■ **Text excerpt**:
<<<<

He reaches out and sees her final moments… pleading for him to come, and Red Eyes killing her with a bite. Aw man, why’d she have to die?
He tastes the blood, and it’s like an instant download of Red Eyes’ past, which Runa felt moments before her death. A tear rolls down his cheek as Tae-yeon comes out of the vision, and Dr. Blood catches up with him.
 
Dong-man calls to say that Jung-in is chasing Dr. Jo, which sends Tae-yeon into another tailspin. He turns to go, and Dr. Blood tries to stop him. Tae-yeon: “Hyung, I can’t watch another one of my people get hurt. I’m going to catch him myself… Bad Blood.”
Dr. Blood offers to help, but Tae-yeon asks him to do something else—to check out the bunker where he first met Red Eyes, to see if there’s any evidence that Little Sis Yeon-ji is the other non-prosecutor vamp he was talking about. He asks through tears, which you just can’t say no to, ever.
He calls Jung-in and warns her not to act alone, and to wait until he catches up to her. She wonders what the hell is going on, and Tae-yeon shouts that he doesn’t have time to argue, and to just do what he says. I know the situation is terrible, but his panic is so sweet.

Dr. Jo enters a warehouse, where the kidnapper talks to him over the PA system like he’s the wizard of Oz or something, and then unleashes his minions.
Dr. Jo shoots? (Does the vampire need a gun, really?) and bests them all. It leaves him bloody though, and he limps away in search of the boss.
Jung-in waits and waits, and gets antsy of course, and takes out her gun to go in anyway. I honestly didn’t even hold out hope that you’d wait that long.
 
But as soon as she steps out of the car, Red Eyes shows up behind her. Eeep! He asks where Tae-yeon is. She raises her gun at him, and he just laughs as he grabs it and presses it up to his temple with a smile.
He tells her to go ahead and shoot, and then snatches it out of her hand. He takes out all the bullets but one, and then presses the gun to her temple for a game of Russian roulette.
He asks where Tae-yeon is, and she grits her teeth to answer that she doesn’t know—once, twice, three times. He warns that it’s her last chance, and asks again.

But this time she grabs the barrel and presses it up to her forehead, “If you’re gonna shoot, shoot, but don’t scare me with this crap.” Bad. Ass. I love her so. Even a villain’s gotta have some love for that kind of gumption, right?
Dr. Jo is bleeding profusely and losing his strength, but gets it together when the kidnapper offers to trade Ji-ae, and puts her on the phone. He heads up to find her.
Meanwhile, boss lady Prosecutor Joo arrives on the scene with a SWAT team, and orders them to kill Dr. Jo on sight. Seriously? She actually says the words, “That would be less embarrassing for me.”

>>>>

■ **Tasks to perform**:
1) Condense the paragraph of the episode recap that begins "But as soon as she steps out of the car" into a shorter version that keeps its main facts.
2) Continue the episode recap after its last paragraph, in the same voice.

■ **Raw data**:
<<<<

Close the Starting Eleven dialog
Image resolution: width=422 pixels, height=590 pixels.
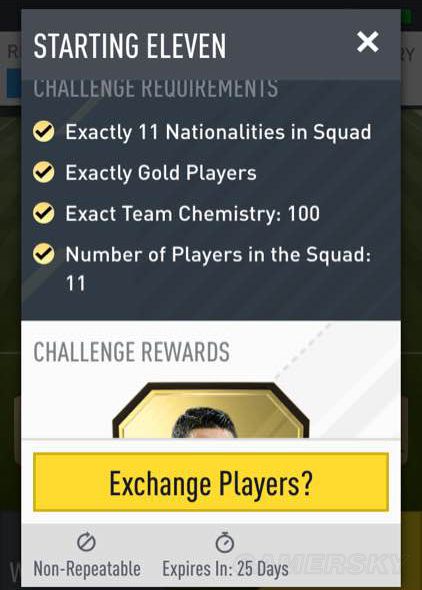[367, 42]
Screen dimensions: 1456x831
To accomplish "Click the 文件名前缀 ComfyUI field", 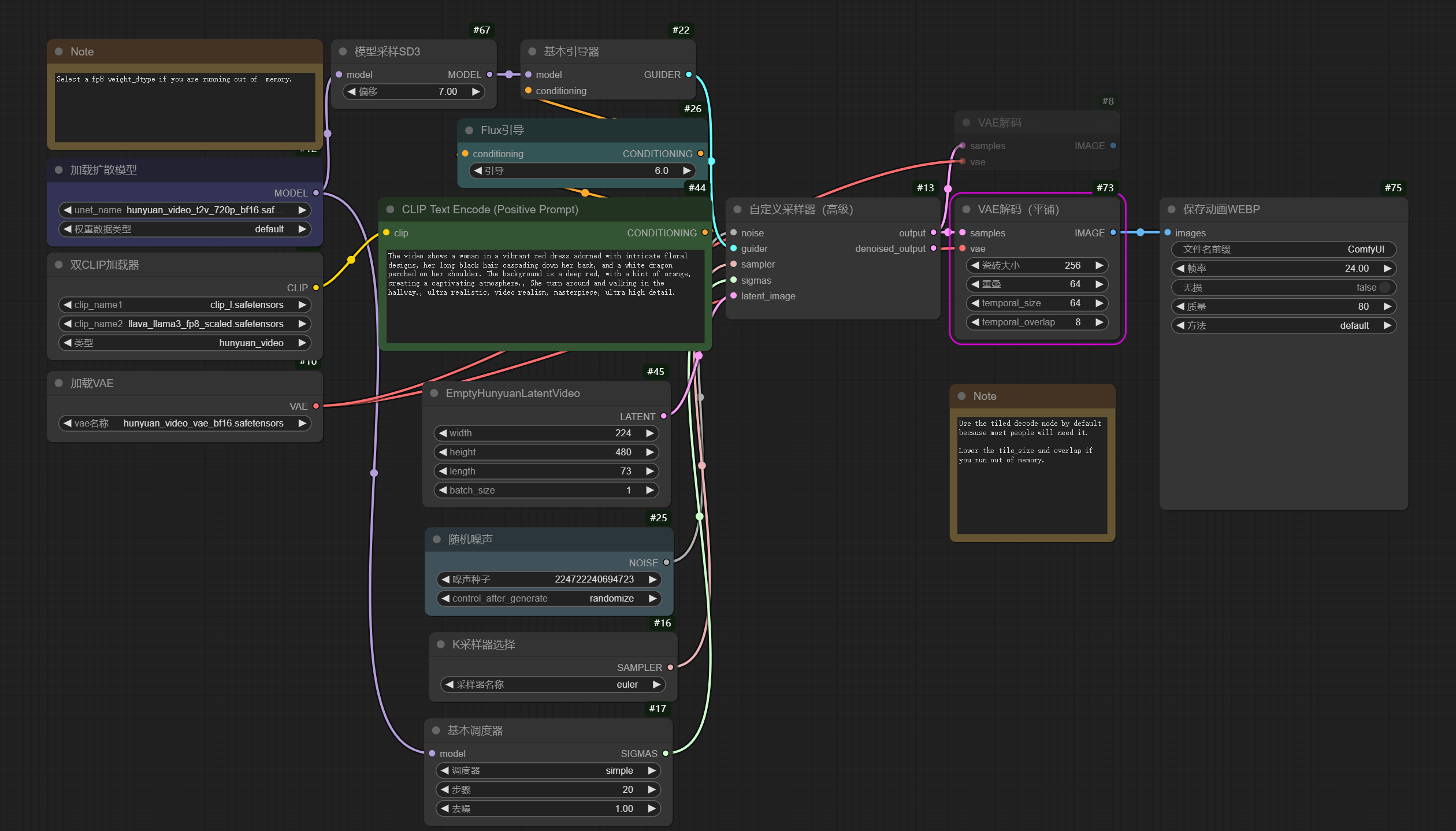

>>>>

■ **Responses in order**:
1) When Jung-in gets out of the car, Red Eyes appears behind her and asks where Tae-yeon is. She aims her gun at him. He laughs, grabs it, and presses it to his own temple with a smile.

2)
Tae-yeon calls her, from what looks like inside the warehouse. He asks her to call off the team and let him handle the matter himself, but she just mocks him and decides he’s next once she’s taken care of Dr. Jo. At least in Tae-yeon’s case she means losing his job, not so much the killing, but in any case, she’s not going to let him handle it quietly his way.
 
Tae-yeon: “Then I guess I have no choice.” Cue action music. Hell yeah. Now I’m glad she said no. He takes down the SWAT team with one swift move after another, and then finds the trail of Dr. Jo’s blood.
Dr. Jo finally reaches the room where the baddie is holding Ji-ae hostage, and the guy offers him a trade: his life for Ji-ae’s. He agrees, and Ji-ae is set free. She runs into Ajusshi’s arms and they each check on the other, and then he tells her to run.
She shakes her head, crying that she doesn’t want to go without him. They’re killing me. This little girl is so good. He promises that he’ll be right behind her (LIES!) and then finally picks her up over his shoulder to make her go.
Tae-yeon gets closer to the top, when the two lead agents show up behind him, guns drawn. He just turns back at them like he’s annoyed at the buzzing flies, and then in one motion, he grabs both guns out of their hands, drops the cartridges, and tosses them aside. *Rewind*

They’re not so easily deterred though, and give him a good fight.
Dr. Jo tells Ji-ae to go and that he’ll come home to her no matter what. She cries and cries that she won’t go without him, and he yells at her to make her go, and locks the door between them.
She bangs on the door with her tiny little fists, and on the other side, he whispers, “I’m sorry, Ji-ae-ya.” He hears her cries growing faint.
And then the baddie comes and knifes him in the gut, laughing that he’d fall for such a stupid ploy. He fully intends to kill Dr. Jo and then just kill the little girl anyway, which duh, but he also doesn’t know about Vamp 1 in front of him, and Vamp 2 just a few floors down.

Sure enough, Dr. Jo kills both his minions and then overtakes the boss. He reaches up with his… wait, has he been killing people with a scalpel? Pffft, that’s funny.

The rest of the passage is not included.